Hat Ihr Vater viel von seiner Zeit in Bjelovar und der Flucht erzählt?

Es war schwierig, mit meinem Vater über seine Heimat zu reden. Die ganze Flucht hat ihn sehr belastet. Er wollte nicht darüber reden und wir sprachen ihn nicht darauf an. Alles, was mein Bruder und ich über die Flucht wissen, haben wir von unserer Mutter erfahren. Dafür hat mein Vater gerne über sein Sommerhaus geredet, die Gegend und den Weinberg, der seiner Familie gehörte. Das würde ich gerne mal sehen. Mein Bruder und ich hatten schon immer den Wunsch, unseren Wurzeln nachzugehen. Er noch viel mehr als ich, denn er fühlt sich eher entwurzelt. Ich fühle mich als Schweizerin mit einem kroatischen und einem jüdischen Bein. Alles gehört zusammen und das habe ich auch immer betont.

Was bedeuten Ihnen die jüdischen Wurzeln?

Ich fühle mich als Jüdin. Als ich zum Chef des Militärischen Frauendienstes gewählt wurde, betonte man sogar, dass ich Jüdin bin. Aber ich gehöre dieser Religion nicht an. Mein Bruder und ich sind ohne Kirche aufgewachsen und das war spannend: mein Vater ein Jude und meine Mutter eine erklärte Atheistin. Ich konnte frei aufwachsen und mir meinen eigenen Glauben zusammenstiefeln. Das empfinde ich als grossen Vorteil.

Haben Sie mit ihrem Vater kroatisch gesprochen?

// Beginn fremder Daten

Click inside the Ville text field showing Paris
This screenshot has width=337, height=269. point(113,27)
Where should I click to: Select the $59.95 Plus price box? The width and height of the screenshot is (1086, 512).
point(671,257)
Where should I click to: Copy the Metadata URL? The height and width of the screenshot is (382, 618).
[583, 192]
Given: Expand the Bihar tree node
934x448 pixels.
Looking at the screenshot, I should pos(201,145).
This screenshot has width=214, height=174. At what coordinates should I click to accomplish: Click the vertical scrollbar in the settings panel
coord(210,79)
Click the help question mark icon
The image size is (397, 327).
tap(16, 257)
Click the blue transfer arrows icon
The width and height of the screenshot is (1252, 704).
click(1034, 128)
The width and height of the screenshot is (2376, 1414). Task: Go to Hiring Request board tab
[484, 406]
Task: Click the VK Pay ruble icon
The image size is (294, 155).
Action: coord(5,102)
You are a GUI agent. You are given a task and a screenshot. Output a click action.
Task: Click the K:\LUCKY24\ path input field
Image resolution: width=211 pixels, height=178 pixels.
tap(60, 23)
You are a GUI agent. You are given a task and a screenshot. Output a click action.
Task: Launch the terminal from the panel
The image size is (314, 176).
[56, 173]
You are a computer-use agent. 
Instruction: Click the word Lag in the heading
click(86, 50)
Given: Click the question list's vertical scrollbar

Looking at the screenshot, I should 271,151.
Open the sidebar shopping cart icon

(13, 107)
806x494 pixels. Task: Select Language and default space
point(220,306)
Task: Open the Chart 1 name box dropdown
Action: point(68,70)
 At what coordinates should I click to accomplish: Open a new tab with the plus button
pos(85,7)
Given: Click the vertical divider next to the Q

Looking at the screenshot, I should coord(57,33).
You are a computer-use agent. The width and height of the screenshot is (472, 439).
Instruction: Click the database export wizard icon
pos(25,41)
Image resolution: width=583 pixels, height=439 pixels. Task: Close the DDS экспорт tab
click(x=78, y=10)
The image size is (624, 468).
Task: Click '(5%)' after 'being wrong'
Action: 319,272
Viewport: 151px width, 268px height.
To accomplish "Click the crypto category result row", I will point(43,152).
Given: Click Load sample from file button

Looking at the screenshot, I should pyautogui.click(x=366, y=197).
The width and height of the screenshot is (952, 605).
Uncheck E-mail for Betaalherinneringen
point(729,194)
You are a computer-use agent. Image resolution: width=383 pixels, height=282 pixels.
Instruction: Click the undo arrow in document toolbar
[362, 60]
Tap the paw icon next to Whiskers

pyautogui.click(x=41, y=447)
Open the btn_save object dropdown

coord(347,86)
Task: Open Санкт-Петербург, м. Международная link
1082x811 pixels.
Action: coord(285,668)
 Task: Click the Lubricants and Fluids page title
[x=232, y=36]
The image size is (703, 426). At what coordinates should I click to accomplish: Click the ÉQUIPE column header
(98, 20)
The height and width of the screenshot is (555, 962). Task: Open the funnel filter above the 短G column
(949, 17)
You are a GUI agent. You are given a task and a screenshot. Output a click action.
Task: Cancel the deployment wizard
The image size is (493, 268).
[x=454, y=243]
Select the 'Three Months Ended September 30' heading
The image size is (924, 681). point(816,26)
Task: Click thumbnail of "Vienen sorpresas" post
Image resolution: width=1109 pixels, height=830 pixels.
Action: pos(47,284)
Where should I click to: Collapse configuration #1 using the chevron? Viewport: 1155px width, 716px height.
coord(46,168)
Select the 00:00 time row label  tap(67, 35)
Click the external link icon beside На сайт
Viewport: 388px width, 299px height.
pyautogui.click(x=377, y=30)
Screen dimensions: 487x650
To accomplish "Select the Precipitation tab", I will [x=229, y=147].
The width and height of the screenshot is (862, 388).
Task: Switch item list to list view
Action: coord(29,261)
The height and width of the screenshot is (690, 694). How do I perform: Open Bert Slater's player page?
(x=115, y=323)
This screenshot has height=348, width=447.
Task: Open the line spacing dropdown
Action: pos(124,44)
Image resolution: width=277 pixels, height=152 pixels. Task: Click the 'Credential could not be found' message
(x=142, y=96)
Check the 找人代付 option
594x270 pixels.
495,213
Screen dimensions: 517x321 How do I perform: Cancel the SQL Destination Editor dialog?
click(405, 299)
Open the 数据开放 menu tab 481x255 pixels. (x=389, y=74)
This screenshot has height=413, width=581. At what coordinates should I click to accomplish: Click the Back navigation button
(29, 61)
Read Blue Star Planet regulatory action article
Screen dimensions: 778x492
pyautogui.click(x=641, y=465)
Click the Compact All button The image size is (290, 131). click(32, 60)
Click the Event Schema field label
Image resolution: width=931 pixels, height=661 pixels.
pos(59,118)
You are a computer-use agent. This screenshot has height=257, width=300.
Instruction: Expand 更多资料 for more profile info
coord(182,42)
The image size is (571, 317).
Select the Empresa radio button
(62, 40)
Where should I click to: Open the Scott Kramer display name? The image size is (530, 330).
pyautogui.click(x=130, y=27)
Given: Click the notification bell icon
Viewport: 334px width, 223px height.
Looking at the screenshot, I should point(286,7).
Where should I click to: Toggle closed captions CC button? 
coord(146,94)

Nein, wir sprachen eigentlich immer deutsch. Bis ich vier Jahre alt war, lebten wir in Indien. Dort sprachen wir Englisch. Danach lebten wir in Bern. Weil mein Vater gebrochen Schweizerdeutsch sprach, sprach er Hochdeutsch und wir Berndeutsch. Ich habe die kroatische Sprache sehr gerne. Vor ein paar Tagen hörte ich in einem Warenhaus, wie ein Grossvater seinem Enkel das Zählen beibrachte: jedan, dva tri und so weiter. Mein Bruder und ich haben als Kinder auch gelernt, bis zehn zu zählen.